I'm fine with churches using their money to fight any cause they want, but I think that money should be taxed, just like the rest of us are taxed with our political contributions.Quote:
So if they put that law up for a vote, why should the church not be able to use donated funds to fight against it? That is why I think that churches should be able to use donated funds for moral issues.
The point of that post wasn't really about taxes though, I was trying to explain why the separation of church and state -including not making purely religious laws- is important to religious freedom. :)
Hearing of politicians speaking *during* religious services is a pet peeve of mine. There are many examples of churches and temples hosting campaign stops, town hall meetings, etc. While I'm not a fan, I don't find that nearly as objectionable as those which feel (to me) like a violation of the sanctuary/service.

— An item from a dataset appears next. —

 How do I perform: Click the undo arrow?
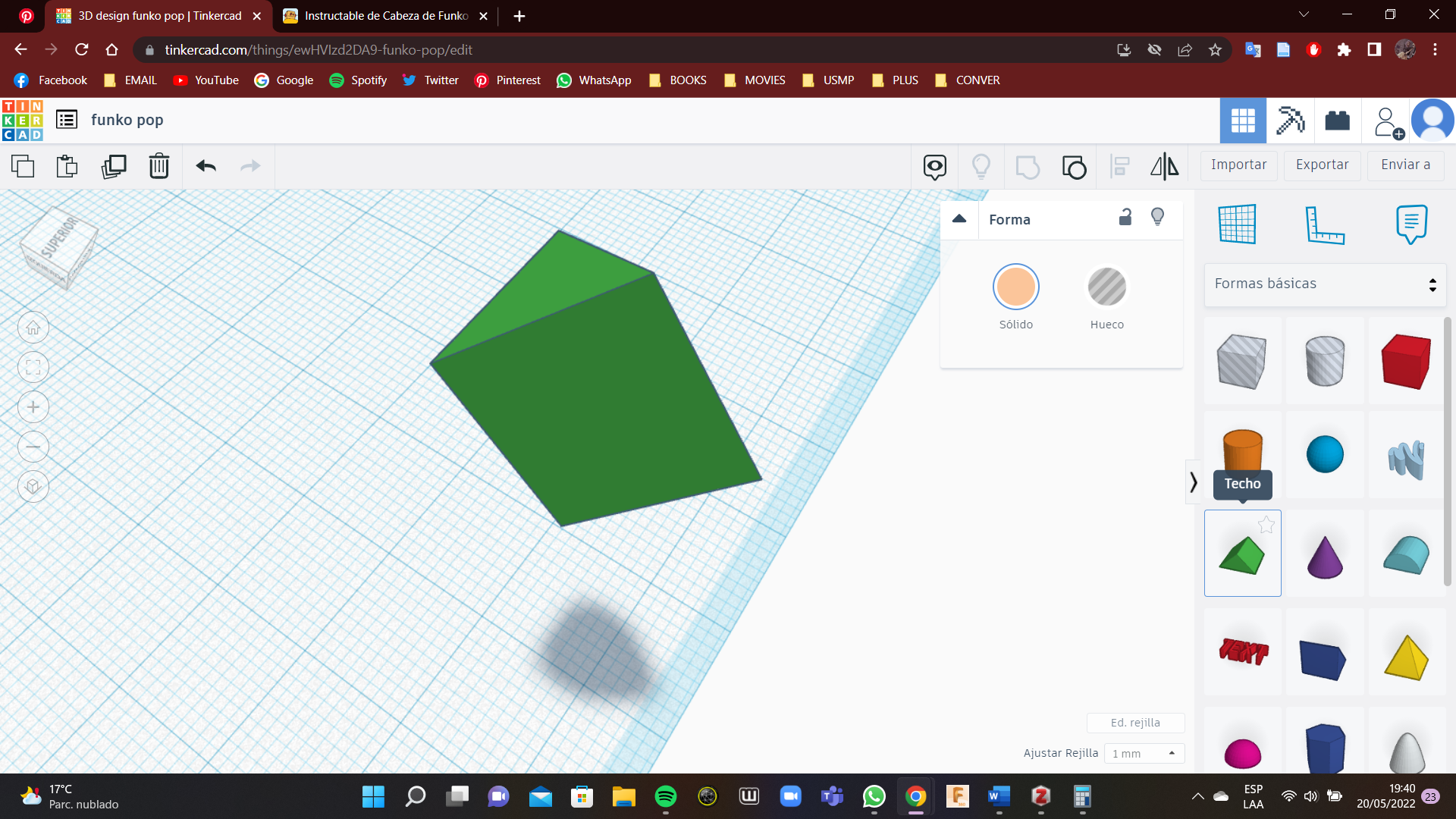(x=206, y=166)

I did a quick search to pull up examples for you of politicians using the "pulpit" to offer speeches. I searched both sides of the political aisle and recognize from the news reports that it seems to happen at many levels of government offices down to local. :roll:
Here are a few pulled from over the years:
Herman Cain (Rock Springs Church)
Gingrich (First Redeemer Church)
Rick Santorum (Report on his schedule. You can find more clips from those stops mentioned.)

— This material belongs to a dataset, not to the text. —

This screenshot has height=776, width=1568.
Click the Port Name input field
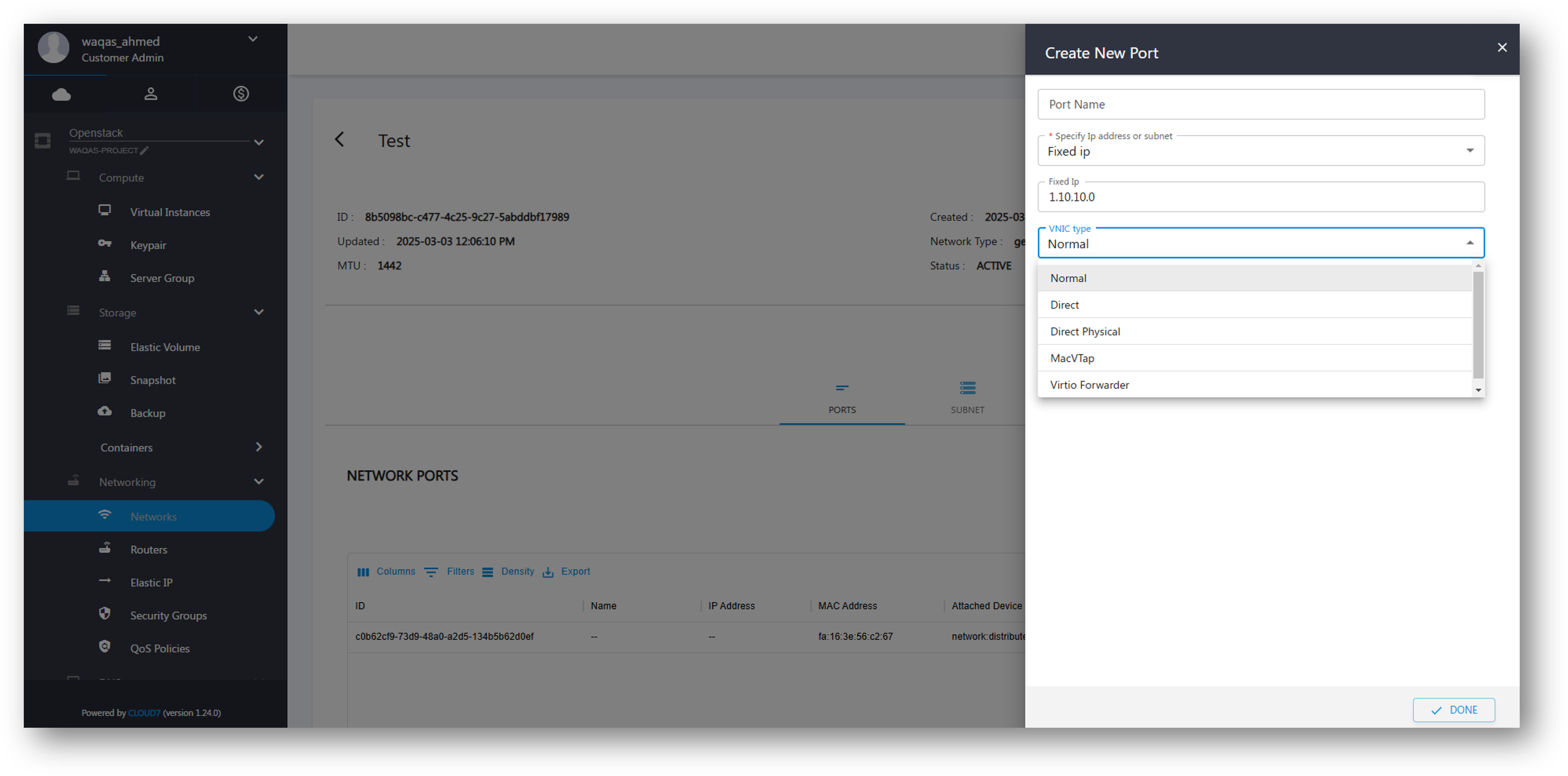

Ronald Reagan (Campaign speech, Temple Hillel 1984)
Bill Clinton (candidate 1996 -- St. Paul's AME Church)
Barack Obama (Ebenezer Baptist Church -- 2008)
Hillary Clinton (Decorah First Methodist Church -- 2007)
Al Sharpton (Opposing SB 1070 in Phoenix, AZ during Wed. night services Pilgrim's Rest Baptist Church)
Nancy Pelosi (Glide Memorial Church -- speaking after passing of Health Care Act during services )
Rep. Debbie Wasserman Schultz has been reported to give a number of speeches at Jewish synagogues, but I do not know if those were during services or not. I only knew of the one that became a controversial news story after it her appearance during sabbath services were canceled at Temple Israel in Miami.
I know that I could find more but am short on time. Did stumble upon this tidbit of advice from Michelle Obama (addressing AME's conference this year): "To anyone who says that church is no place to talk about these issues, you tell them there is no place better,? Obama said at a conference of the African Methodist Episcopal Church in Nashville, Tennessee."
Missy, you're right about Obama at the Ebenezer Baptist Church; that was a gutsy move on his part and he (rightly) caught some heat about it. I told my DH at the time that if it was any other church but MLK's it wouldn't have been considered acceptable. I don't believe either of the Clintons or Mr. Sharpton actually spoke during services at those churches; they attended services as private individuals, which is perfectly legal, and they spoke at forums, conferences or rallies that were put on by the churches, which is also perfectly legal under the 501(c)3 guidelines. And Nancy Pelosi did speak during a service at Glide Memorial, but it's important to note that that was *after* the legislation she supported had passed.
I haven't been able to find much information about Mr. Reagan at Temple Hillel except that he made "remarks to Temple Hillel and Community Leaders in Valley Stream, New York," and that it was a Friday morning. But I did find that part of Mr. Reagan's speech included this little tidbit: "We establish no religion in this country. We command no worship. We mandate no belief, nor will we ever. Church and state are and must remain separate." He actually went on to defend a court case that totally contradicted this notion, but that doesn't surprise me much about Reagan. :roll:
And to this:
"To anyone who says that church is no place to talk about these issues, you tell them there is no place better."
I agree with this. Talk about the issues, not about the candidates and not about the legislation. The issues. That's the right way to do it.